The following morning, June 10th, I go for infusion number 2! I will first meet with The Wizard, chit chat with him for a while, have 16 (!!!) tubes of blood taken from my poor hand, and then head over to the "Chemo Suite." This time I will know to bring snacks with me so that I do not feel so weak after they do my labs. Learned my lesson the hard way!
 
I am really hoping my tummy issues stay away. We are having a cook out with Dad's side of the family on Saturday. How can I go if I can't eat the seafood?! ;-)
 
Happy Thursday!

Wednesday, June 1, 2011

Breaking Up Ain't No Easy Thing.

So many of you emailed me yesterday concerned about the "personal hit" I wrote about on the last blog post. Unsure of what to say, I needed more time to think about it. This blog is my therapy, my online diary. Because it is viewed by people I actually know in real life, I was hesitant to write about this latest adventure without giving Mr. Spots a chance to defend himself. But, I wrote about the good and ugly times in the past. I must do it once again.

As of this past Saturday, Mr. Spots & I are no more.
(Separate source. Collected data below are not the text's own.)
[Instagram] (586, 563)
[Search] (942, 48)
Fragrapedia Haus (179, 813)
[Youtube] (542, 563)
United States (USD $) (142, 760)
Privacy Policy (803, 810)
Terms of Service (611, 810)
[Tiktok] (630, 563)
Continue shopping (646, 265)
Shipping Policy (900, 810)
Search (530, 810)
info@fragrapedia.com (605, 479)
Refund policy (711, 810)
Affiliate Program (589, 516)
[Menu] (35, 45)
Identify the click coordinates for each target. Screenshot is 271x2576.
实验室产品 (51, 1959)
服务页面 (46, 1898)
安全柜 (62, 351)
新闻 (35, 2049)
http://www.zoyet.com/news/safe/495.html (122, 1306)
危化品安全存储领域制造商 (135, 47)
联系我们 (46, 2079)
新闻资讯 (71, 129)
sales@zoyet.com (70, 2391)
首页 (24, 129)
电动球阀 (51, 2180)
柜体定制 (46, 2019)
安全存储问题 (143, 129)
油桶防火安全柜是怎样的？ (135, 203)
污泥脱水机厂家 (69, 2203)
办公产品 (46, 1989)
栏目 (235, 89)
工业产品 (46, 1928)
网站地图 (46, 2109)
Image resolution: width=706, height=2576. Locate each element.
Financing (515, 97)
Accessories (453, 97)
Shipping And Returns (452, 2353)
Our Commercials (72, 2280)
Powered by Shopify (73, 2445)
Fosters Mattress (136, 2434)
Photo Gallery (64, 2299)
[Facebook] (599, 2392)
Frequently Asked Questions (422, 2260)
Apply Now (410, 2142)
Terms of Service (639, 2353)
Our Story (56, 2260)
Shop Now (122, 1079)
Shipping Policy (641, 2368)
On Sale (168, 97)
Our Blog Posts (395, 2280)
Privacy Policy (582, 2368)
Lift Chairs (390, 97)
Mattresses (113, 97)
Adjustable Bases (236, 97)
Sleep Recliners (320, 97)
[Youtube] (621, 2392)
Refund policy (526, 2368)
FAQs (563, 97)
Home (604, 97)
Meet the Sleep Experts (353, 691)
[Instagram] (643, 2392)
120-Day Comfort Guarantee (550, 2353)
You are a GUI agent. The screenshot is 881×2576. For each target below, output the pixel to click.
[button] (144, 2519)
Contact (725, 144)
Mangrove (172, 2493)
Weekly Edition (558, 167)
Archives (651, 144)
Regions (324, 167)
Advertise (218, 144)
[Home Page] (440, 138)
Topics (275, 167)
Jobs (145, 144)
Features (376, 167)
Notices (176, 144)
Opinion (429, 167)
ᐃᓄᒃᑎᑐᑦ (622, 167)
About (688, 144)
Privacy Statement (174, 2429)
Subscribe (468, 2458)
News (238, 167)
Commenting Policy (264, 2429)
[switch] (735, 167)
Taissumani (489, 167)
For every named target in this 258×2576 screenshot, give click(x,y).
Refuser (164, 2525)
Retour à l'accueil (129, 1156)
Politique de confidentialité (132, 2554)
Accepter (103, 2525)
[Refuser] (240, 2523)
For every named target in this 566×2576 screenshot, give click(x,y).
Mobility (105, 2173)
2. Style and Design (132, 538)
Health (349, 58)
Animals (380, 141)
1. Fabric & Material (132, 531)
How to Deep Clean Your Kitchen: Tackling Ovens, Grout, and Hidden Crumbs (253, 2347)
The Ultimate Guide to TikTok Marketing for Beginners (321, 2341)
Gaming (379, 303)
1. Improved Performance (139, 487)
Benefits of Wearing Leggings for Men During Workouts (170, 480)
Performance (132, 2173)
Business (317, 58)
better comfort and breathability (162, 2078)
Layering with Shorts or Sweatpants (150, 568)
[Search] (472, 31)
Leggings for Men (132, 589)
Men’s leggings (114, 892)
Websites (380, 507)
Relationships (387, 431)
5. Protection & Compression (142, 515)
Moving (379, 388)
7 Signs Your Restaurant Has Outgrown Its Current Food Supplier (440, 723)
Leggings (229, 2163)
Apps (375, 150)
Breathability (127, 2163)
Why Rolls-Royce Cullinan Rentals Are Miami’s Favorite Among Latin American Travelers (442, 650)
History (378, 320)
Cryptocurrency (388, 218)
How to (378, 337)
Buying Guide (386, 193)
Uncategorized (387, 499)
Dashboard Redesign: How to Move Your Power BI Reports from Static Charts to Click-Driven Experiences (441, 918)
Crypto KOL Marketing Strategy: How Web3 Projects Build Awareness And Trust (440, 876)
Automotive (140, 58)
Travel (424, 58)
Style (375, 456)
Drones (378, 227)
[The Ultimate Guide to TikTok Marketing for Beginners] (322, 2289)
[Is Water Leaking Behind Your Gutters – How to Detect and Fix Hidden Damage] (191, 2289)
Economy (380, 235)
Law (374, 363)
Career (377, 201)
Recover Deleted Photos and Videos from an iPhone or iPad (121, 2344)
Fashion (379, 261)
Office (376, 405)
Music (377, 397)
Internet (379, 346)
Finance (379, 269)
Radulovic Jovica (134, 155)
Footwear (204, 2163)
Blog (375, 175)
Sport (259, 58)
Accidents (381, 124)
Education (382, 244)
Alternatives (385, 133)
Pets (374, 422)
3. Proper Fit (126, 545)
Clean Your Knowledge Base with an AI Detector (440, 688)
I am not going to go into the details because I do not feel like that is fair to him. Let's just say that cancer, distance, and different priorities sure can ruin a relationship quickly. Although my heart is breaking, I fully support this decision. I do not think anyone can doubt my love for Mr. Spots, nor his for me, but we are not the couple we used to be. Gone is the fun relationship we had, and unfortunately, although we did try, we could not survive the stress of the last 6 months.

I love him, I wish him well, and I will always cherish him for taking care of me during the hardest months so far of my life. I sincerely hope he finds a (healthy!) girl to give his heart to. He has a lot of love to give.

This weekend I came across something Jodi Picoult wrote, "Maybe it did take a crisis to get to know yourself; maybe you needed to get whacked hard by life before you understood what you wanted out of it." Maybe that is what this experience has taught Mr. Spots and I...Maybe now we can peacefully move on with the rest of our lives, go after our true desires and goals without resenting each other for the pain that this experience has brought.

Until I make peace with this latest bump in my road, I think it is understandable I am a little sad.